Trump was criticized for originally scheduling his return rally on the date of Juneteenth - the anniversary of the end of slavery - and he battled local health officials who worried about the pandemic.
Additionally, his rally was announced in the weeks following the murder of George Floyd by white cop Derek Chauvin, which reignited the Black Lives Matter movement last summer.
The rally was a bust - with the stadium filled with rows of empty seats and the overflow area outside shut down when the crowds didn't materialize. Three weeks after the rally Oklahoma saw a record rise in COVID cases.
During his visit, Biden will give remarks at the Greenwood Cultural Center, where he will talk about his proposal to close the racial wealth gap. He will also meet privately with survivors of the massacre.
One of those survivors is a 107-year-old grandmother named Viola Fletcher. She was just seven years old when she witnessed the carnage.
'The night of the massacre, I was awakened by my family. My parents and five siblings were there. I was told we had to leave and that was it. I will never forget the violence of the White mob when we left our home,' Fletcher said at a House Judiciary hearing earlier this month.
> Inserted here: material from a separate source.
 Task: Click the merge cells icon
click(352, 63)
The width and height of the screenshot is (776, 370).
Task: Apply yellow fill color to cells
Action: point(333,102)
Some lawmakers have ramped up calls for reparations for survivors and their families in the lead-up to the 100th anniversary.
'I still see black men being shot, black bodies lying in the street. I still smell smoke and see fire. I still see black businesses being burned. I still hear airplanes flying overhead. I hear the screams,' she said.
Fletcher and the two other survivors still alive today, 100-year-old Hughes Van Ellis and 106-year-old Lessie Benningfield Randle, as well as victims' descendants, were honored at a ceremony in Tulsa on Monday. Fletcher and Ellis, who are siblings, were present.
In a speech in Tulsa on Tuesday, President Joe Biden will detail plans to build black wealth and narrow racial income gap
Survivor Viola Fletcher is given flowers during a soil dedication ceremony for victims of the 1921 Tulsa Massacre on Monday
President Donald Trump was the last president to visit Tulsa - he restarted his campaign rallies at a poorly attended event on June 20, 2020, during the height of the COVID pandemic
On his trip, Biden will be joined by members of the Congressional Black Caucus.
The Tulsa visit comes a week after Rep. Hank Johnson, a Georgia Democrat, introduced the 'Tulsa Greenwood Massacre Claims Accountability Act,' which would help victims and their descendants seek reparations from the government.